May 11, 2011, 4:22 PM

Once again: Android leaps, iPhone holds, BlackBerry drops

The trend in smartphone market share couldn’t be clearer. But don’t forget Apple’s other devices.

Bill Siwicki

Managing Editor, Mobile Commerce

Lead Photo

Smartphone market share numbers are starting to sound like a broken record. Google Inc.’s Android mobile operating system is a shooting star, Apple Inc.’s iPhone seems stuck, and Research in Motion’s BlackBerry, which once overwhelmed the smartphone market, continues to plummet.

The latest numbers from comScore Inc. confirm the clear trend indicated by various research firms. According to the web and mobile web measurement firm, devices running Android accounted for 28.7% of the market in December 2010 and jumped 6 points to 34.7% in March 2011. For the same period, BlackBerry smartphones dropped 4.5 points from 31.6% to 27.1%; iPhones inched up a half of one point from 25.0% to 25.5%; devices running Microsoft Corp.’s Windows Mobile and Windows Phone fell nearly a point from 8.4% to 7.5%; and Palm smartphones dropped nearly a point from 3.7% to 2.8%.

However, what numbers like these fail to mention are Apple’s iPod Touch mini-computer and iPad tablet PC. While these are not smartphones, they do run the same mobile operating system, iOS, as the iPhone. As a result, any mobile app a retailer builds for the iPhone can also be used on Apple’s other two popular devices. On the iPad, however, they appear onscreen only as big as they would on an iPhone or iPod Touch; a consumer can increase the size of the app to fill the iPad screen, but the image loses some resolution in the process.

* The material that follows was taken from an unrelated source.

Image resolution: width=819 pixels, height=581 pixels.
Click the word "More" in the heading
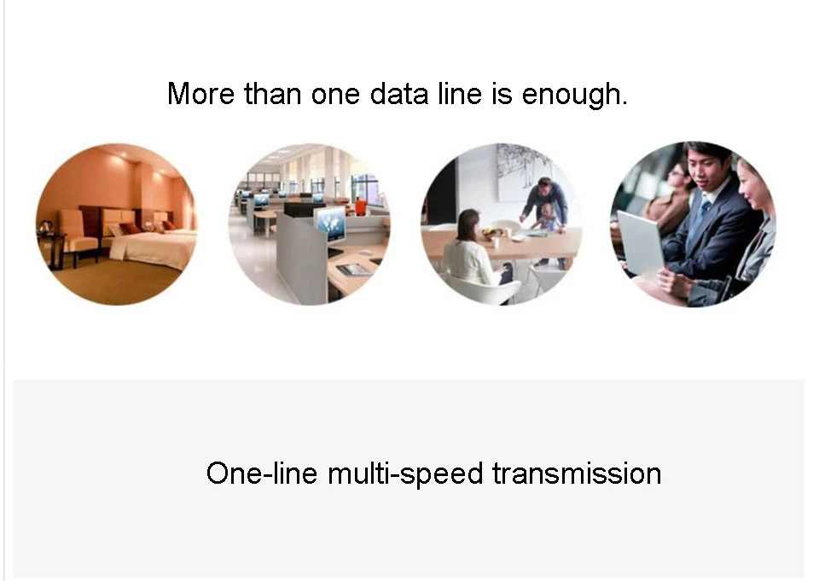click(201, 94)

According to comScore, in the U.S. there are 37.9 million devices running Apple iOS, which include the iPhone, iPod Touch and iPad. That’s 59% more than the 23.8 million devices running Android, comScore says.

“Apple, and now Android, have a lot of devices on the market that are not smartphones,” says Julie A. Ask, a vice president and principal analyst at Forrester Research Inc. who specializes in m-commerce. “Apple has had the iPod Touch for years and now has tablets. Android tablets are now selling. So market share of what? What we need is market share of portable and connected devices we carry with us. This is mostly mobile phones, but portable media players and tablets are also important devices to reach. Also, we know that Apple and Android owners download more applications so they tend to rise to the top for retailers considering mobile apps.”

ComScore also examined what smartphone users were up to in March. 68.6% sent text messages, up from 68.0% in December 2011; 38.6% browsed the web, up from 36.4%; and 37.3% used mobile apps, up from 34.4%.